With Paul Lambert, Sam Allardyce and Mauricio Pochettino heading my list thus far, and I should clarify that these are in no particular order, it’s time to explore the remainder of a list shrouded in probable ignominy.
Newcastle managed a 10th place finish last season, and while there’s no great shame in that, Geordie fans will be loathe to recall the second half of their season. An abysmal record of fourteen humiliating defeats and only five victories from their last twenty matches saw Newcastle United fans growing increasingly frustrated with manager Alan Pardew.
Worse still, in January Pardew verbally abused Man City manager Manuel Pellegrini before being dismissed to the stands in March for a head butt on Hull’s David Meyler. So, a bad temper coupled to an inability to lift his charges out of a slump when required, renders Pardew a place on my list.
Newcastle have at least signed a few new players, though they may yet count the cost of selling Mathieu Debuchy to Arsenal.
I like Garry Monk, he was a solid enough defender in his playing career, and has a no-nonsense attitude in interviews and toward his players. Unfortunately talking a good game does not a good manager make.

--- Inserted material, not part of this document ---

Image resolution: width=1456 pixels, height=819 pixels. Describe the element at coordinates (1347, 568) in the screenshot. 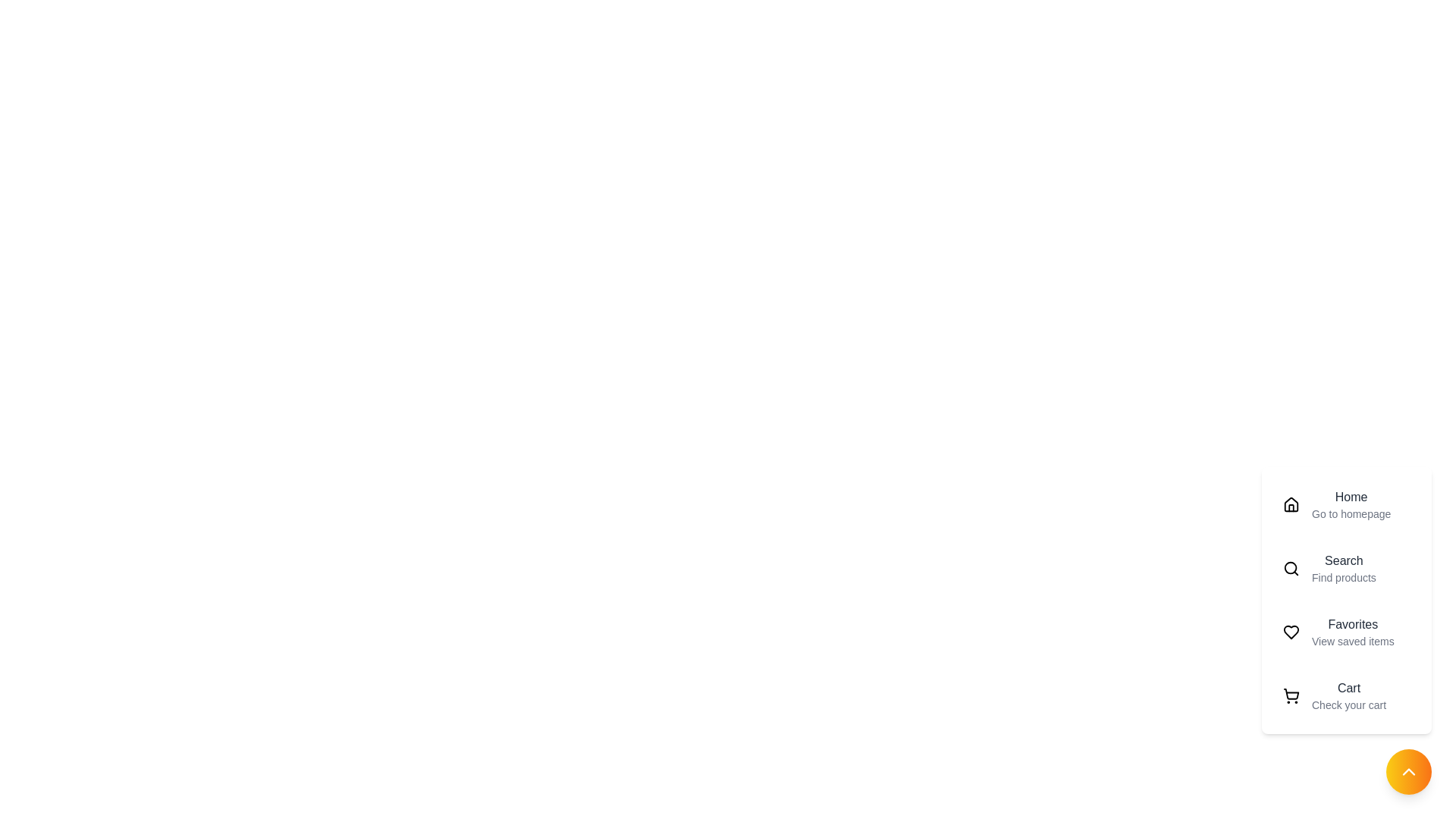

I see `the menu item labeled Search to navigate` at that location.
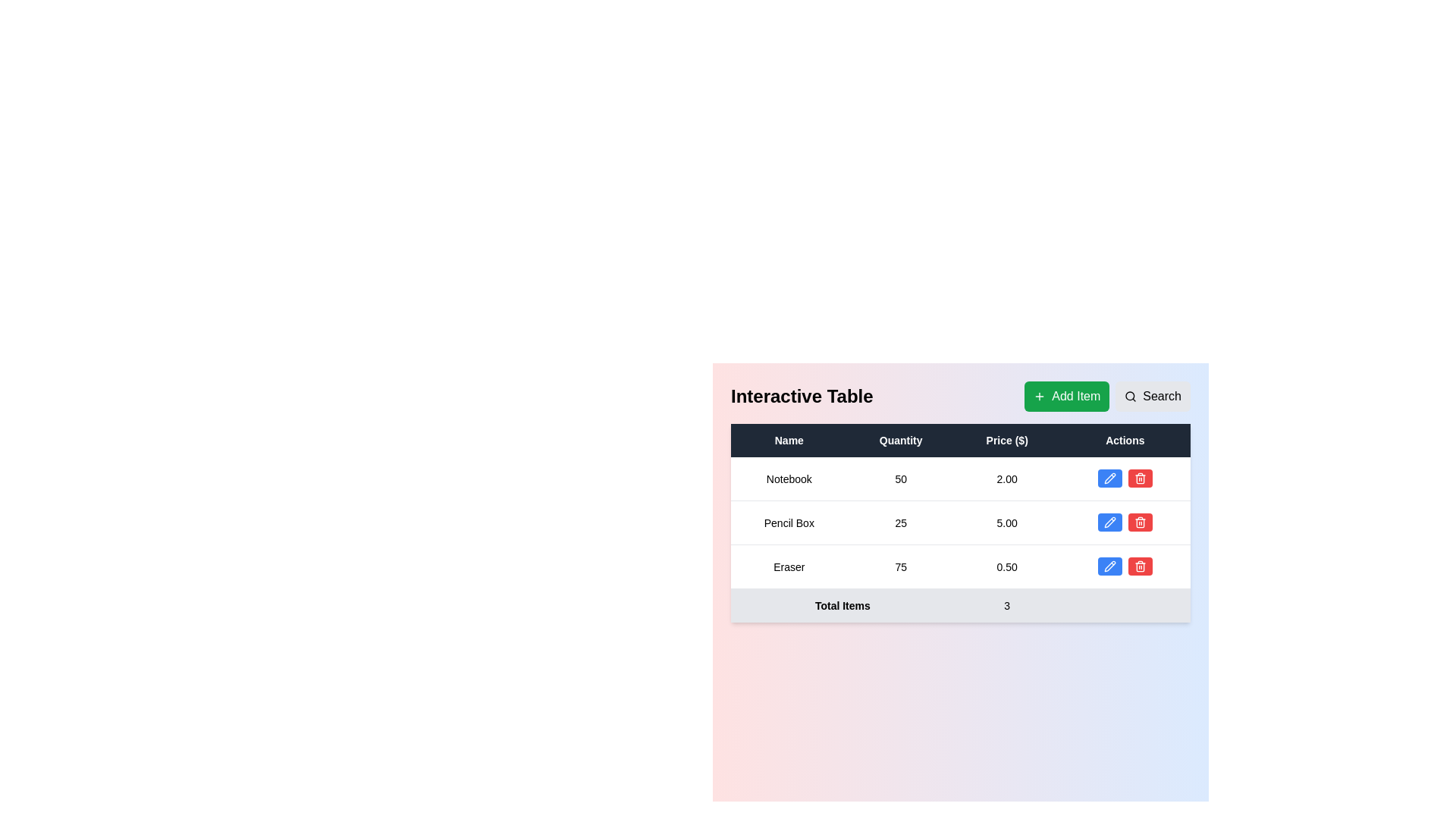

Swansea sacked Michael Laudrup last season as the club battled against relegation, but Monk’s record since taking over has hardly made for better reading. The Swans staved off relegation by nine points and finished in 12th place, but I seriously doubt he’ll do enough to keep them afloat for a second season running.
I see a case of second-season syndrome coming here.
Sorry, who? Alan Irvine was appointed manager of West Brom in June following a stint as Everton Youth Coach between 2011 and June 2014. His managerial career thus far has also seen him take charge of Preston North End and Sheffield Wednesday, and while neither of those make for standout reading on a CV, West Brom may just have unearthed a managerial genius.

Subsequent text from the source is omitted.